Both studio and landscape photographers demand the utmost level of detail in their work. Often, this means using small apertures to ensure that the entirety of the image is sharp and no detail is lost. With an over twofold jump in pixel count on the 5DS, this could be a potential recipe for diffraction issues. On a 5D Mark III, the size of the Airy Disk begins to exceed the size of the circle of confusion just after f/11. This means the 5D Mark III reaches its diffraction limit at that point, the point at which diffraction begins to become visible when viewing an image at 100% at a typical viewing distance. This is different from the diffraction cutoff frequency, the point at which airy disks completely merge and no amount of stopping down will improve resolution. Think of the space between the diffraction limit and the cutoff frequency as the space of diminishing returns. On the other hand, the 5DS reaches its diffraction limit just before f/8, slightly over a full stop sooner than the 5D Mark III. This might have landscape photographers and those who rely on having a large depth of field worried.

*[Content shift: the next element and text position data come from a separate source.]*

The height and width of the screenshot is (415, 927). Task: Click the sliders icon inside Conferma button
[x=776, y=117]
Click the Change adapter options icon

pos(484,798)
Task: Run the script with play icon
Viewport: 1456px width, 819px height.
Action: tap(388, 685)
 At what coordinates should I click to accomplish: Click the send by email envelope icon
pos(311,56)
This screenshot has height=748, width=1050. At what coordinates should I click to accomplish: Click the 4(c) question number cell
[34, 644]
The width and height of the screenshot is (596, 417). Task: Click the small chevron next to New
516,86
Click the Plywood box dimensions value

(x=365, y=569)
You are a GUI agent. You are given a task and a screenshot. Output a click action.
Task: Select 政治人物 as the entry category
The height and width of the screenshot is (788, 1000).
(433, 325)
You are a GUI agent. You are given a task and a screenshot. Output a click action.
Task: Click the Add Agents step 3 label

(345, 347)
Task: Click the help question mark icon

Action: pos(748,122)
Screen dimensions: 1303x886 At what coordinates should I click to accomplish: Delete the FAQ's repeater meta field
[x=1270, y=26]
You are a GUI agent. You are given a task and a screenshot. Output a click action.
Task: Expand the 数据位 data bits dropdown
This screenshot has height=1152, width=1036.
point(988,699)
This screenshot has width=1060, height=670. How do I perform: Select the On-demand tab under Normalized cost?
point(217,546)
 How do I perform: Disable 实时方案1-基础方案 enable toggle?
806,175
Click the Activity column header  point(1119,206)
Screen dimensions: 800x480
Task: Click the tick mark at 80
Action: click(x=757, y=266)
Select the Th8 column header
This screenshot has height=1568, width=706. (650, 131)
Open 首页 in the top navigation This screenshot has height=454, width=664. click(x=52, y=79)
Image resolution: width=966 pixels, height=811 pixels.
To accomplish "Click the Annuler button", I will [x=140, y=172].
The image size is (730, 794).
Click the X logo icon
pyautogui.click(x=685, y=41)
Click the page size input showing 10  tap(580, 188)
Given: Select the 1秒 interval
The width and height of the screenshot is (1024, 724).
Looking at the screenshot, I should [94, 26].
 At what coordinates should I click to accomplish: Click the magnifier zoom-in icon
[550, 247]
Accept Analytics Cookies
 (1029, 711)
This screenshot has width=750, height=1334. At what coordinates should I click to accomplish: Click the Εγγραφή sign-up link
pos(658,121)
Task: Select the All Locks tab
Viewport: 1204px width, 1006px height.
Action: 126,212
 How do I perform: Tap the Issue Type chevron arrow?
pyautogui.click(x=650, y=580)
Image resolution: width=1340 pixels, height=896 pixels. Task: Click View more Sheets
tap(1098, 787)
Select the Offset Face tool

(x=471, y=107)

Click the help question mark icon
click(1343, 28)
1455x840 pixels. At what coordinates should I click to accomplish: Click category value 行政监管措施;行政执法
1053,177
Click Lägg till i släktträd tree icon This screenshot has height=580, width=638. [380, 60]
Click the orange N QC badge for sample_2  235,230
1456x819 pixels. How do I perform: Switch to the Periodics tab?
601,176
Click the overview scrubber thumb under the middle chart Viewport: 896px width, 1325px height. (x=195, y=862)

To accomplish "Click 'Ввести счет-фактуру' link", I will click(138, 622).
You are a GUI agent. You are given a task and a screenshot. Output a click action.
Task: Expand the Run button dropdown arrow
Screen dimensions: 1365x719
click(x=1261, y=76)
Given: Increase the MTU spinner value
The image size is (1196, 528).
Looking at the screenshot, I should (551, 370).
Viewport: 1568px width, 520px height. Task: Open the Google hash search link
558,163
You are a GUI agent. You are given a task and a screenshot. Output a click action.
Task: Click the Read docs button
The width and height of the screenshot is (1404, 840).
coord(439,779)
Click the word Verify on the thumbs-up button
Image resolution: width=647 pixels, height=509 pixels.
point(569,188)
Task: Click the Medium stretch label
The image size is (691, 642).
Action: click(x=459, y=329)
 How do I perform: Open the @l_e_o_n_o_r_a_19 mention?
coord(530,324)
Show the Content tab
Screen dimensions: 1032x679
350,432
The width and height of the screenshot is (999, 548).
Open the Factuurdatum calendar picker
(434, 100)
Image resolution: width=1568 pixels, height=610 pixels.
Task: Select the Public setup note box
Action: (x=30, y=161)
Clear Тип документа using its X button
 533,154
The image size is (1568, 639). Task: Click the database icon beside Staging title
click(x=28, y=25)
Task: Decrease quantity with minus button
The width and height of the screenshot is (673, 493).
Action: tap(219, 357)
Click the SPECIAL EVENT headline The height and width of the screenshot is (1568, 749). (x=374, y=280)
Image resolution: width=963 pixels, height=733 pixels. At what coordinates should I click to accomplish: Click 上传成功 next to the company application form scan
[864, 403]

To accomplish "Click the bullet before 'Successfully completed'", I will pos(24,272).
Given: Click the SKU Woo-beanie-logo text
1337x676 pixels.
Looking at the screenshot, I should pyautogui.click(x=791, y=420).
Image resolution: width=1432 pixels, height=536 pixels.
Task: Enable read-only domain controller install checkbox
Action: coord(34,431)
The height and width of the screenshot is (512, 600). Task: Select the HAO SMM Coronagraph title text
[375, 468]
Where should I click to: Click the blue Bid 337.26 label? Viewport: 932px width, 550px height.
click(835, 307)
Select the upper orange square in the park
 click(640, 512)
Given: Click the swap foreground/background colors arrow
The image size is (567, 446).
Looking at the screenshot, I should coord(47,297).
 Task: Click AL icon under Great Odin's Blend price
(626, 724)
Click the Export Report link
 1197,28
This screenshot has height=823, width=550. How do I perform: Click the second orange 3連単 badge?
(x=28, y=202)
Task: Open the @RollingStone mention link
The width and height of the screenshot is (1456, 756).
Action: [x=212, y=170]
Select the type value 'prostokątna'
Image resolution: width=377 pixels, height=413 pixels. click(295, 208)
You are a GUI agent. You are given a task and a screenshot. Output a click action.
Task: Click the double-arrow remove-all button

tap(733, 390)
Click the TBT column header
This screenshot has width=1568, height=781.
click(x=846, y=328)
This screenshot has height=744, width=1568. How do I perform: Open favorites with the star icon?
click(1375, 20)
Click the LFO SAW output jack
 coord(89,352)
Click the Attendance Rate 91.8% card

Should you be worried? Absolutely not. There is a key assumption that went into these calculations: we have a perfect lens, in which diffraction is at its minimum wide open. In order to speak only about the effect the camera sensor has on diffraction, we had to remove another variable: the lens. Of course, no lens is perfect. The truth is that even though we have some spectacular modern lenses, no lens is a perfect optical instrument and in practice, lens aberrations always overwhelm the effects of diffraction for the first few f-stops; otherwise, we would never stop down a lens to increase sharpness. All other variables being equal, a 50.6 megapixel sensor will always show more detail than a 22.3 megapixel sensor.
What this does mean is that if you’re someone who is used to balancing depth of field and sharpness reduction from the effects of distraction, you should take a bit of time to recalibrate where you make the tradeoff if you’ve ordered a high megapixel camera. You might find that because of the diminishing returns that begin at a wider aperture, you would prefer to open your lens an extra stop and increase either your subject distance to compensate for depth of field or focus a bit farther out to maintain your hyperfocal distance.